Email us your questions at mailto:[email protected].com or call (toll free) 877-252-4769, the Master Gardener Helpline answered by Mobile and Baldwin county Master Gardener volunteers. (We can look it up.)

We’ll keep you posted about community gardening events we sponsor, and next spring we’ll let you know how you, too, can become a Master Gardener.

Now that we know each other and have squeezed in our promo, we promise less gab and more gardening next time, so we’ll stop here and Ask a Master Gardener:

Q: My Loropetalum have gotten too large despite trimming each quarter. I did not plant the smaller version and they are too large as foundation plants. Is there a way to trim them that retains their natural flowing look? When I trim them they look like balls!

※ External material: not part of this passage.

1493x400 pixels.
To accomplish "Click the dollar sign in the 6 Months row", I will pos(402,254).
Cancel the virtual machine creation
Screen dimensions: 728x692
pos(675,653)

A: Your experience has given you part of your own answer. Good for you! As you say, they are too large for foundation plants, unless you need a botanical fire escape from your second-floor window.

Loropetalum are beautiful plants with red-colored leaves and cheerful pink fringe blooms in spring, but under the old “right plant, right place” rule, they are not good foundation plants. A mature, untrained Loropetalum can reach 18 feet tall, about right for a second-floor fire escape but not for a corner planting.

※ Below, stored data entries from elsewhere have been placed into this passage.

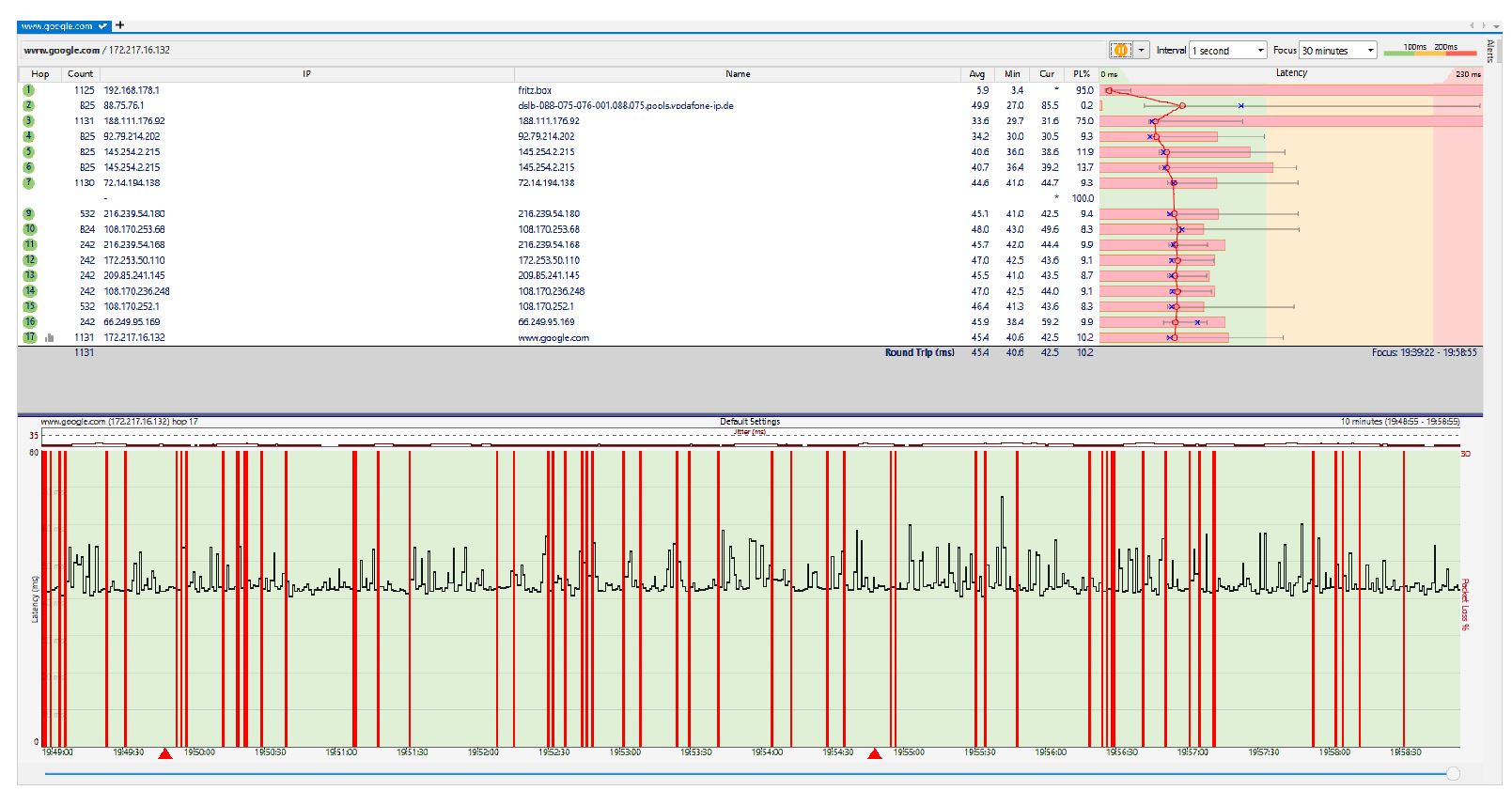Open the Focus dropdown showing 30 minutes
This screenshot has width=1512, height=790.
(x=1338, y=51)
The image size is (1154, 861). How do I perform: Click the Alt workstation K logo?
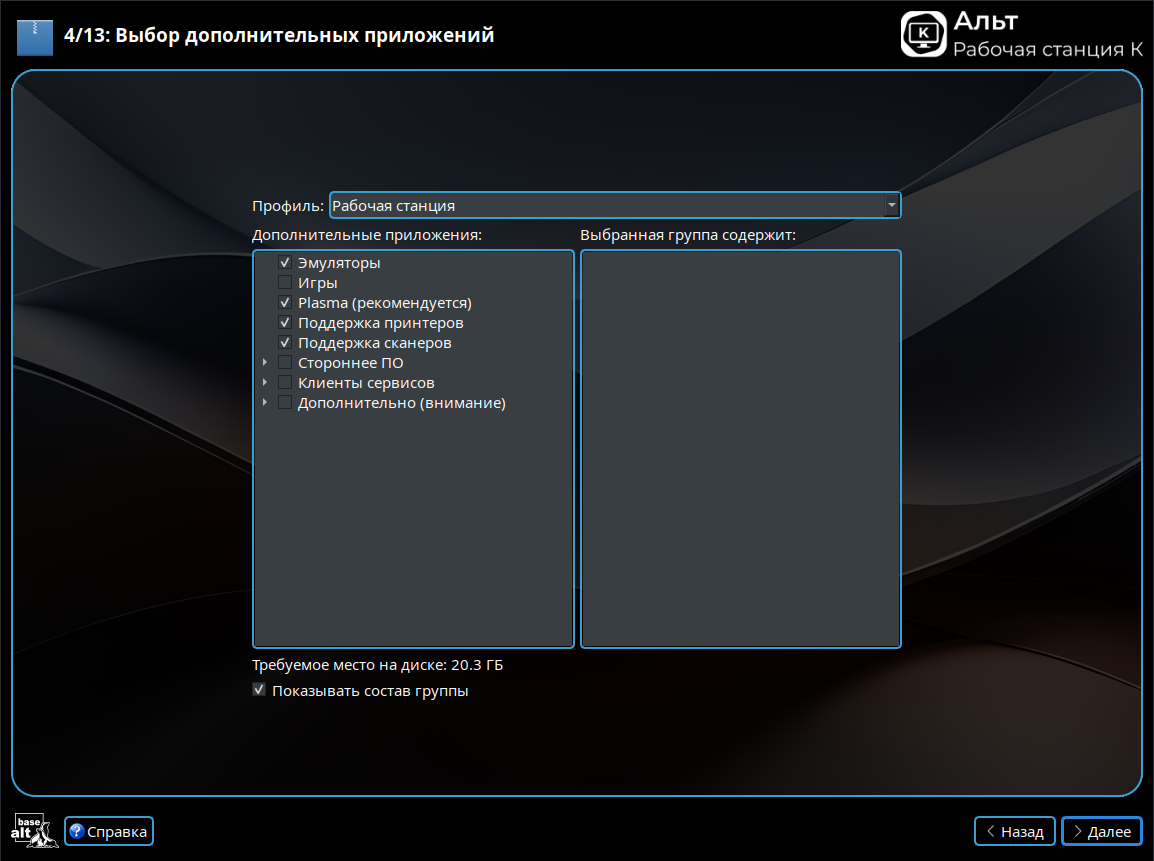(x=923, y=34)
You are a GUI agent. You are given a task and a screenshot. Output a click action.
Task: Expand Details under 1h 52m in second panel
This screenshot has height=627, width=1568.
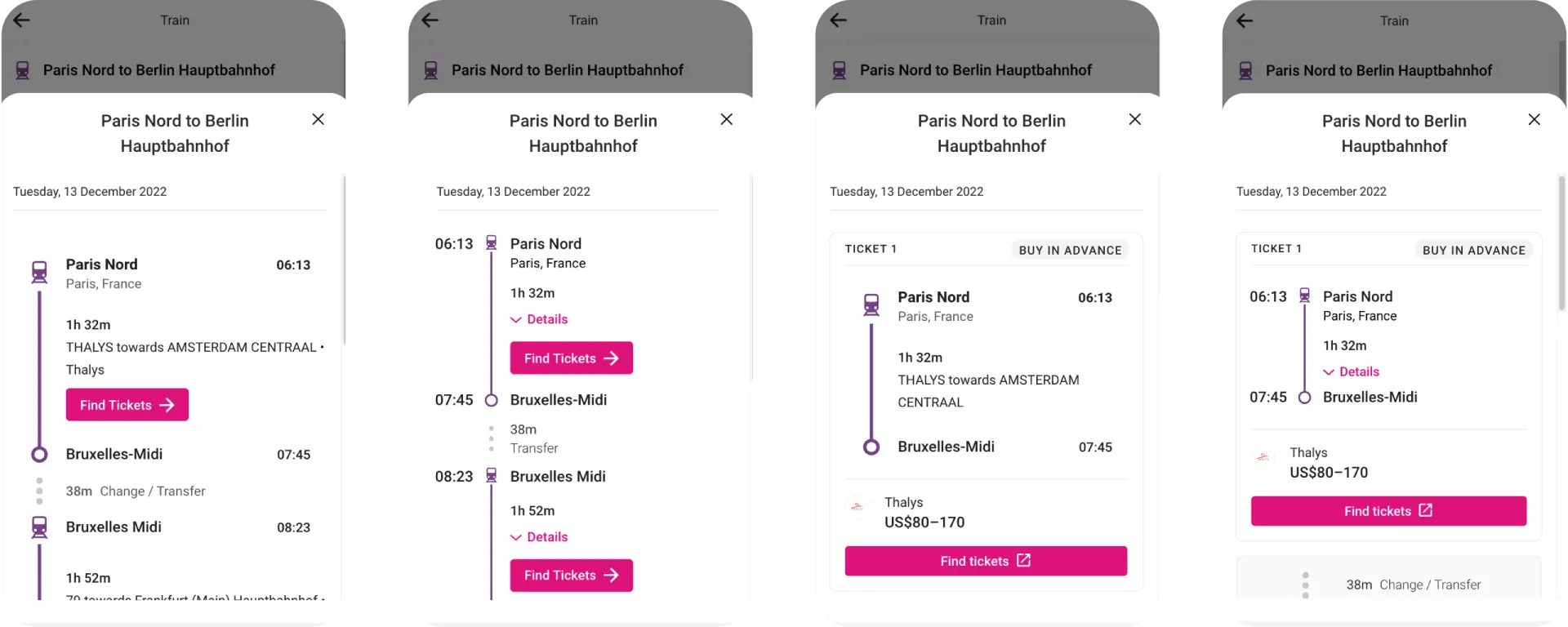pyautogui.click(x=539, y=537)
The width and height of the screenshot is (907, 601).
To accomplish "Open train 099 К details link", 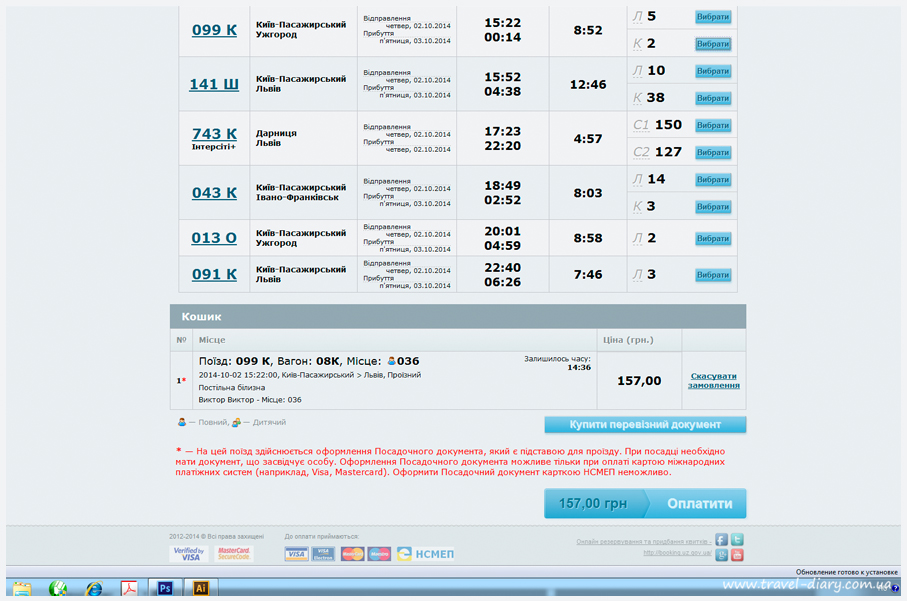I will 214,30.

Consider alternate foundation plants: dwarf yaupon holly, “Soft Touch” holly, dwarf abelia, Kurume hybrid azaleas or Japanese hollies. To reduce your pruning burden, save your Loropetalum for that spot begging for a small blooming tree.

You can reduce the sprouting vigor of Loropetalum. Select a long limb and follow it down inside the canopy where it originates. Cut at the branch union, inside the canopy. Every summer after Father’s Day all those shiny new electric shrub trimmers buzz around town. Just don’t use them to shear your Loropetalum into a ball.Cutting all the stems to the same length creates mid-branch cuts that cause more new limbs to branch out, and then your plant has even more sprouts you’ll have to cut, in a never-ending cycle. Pruning back to the branch origin decreases new shoots and the time needed to prune, and helps retain the natural shape of the plant.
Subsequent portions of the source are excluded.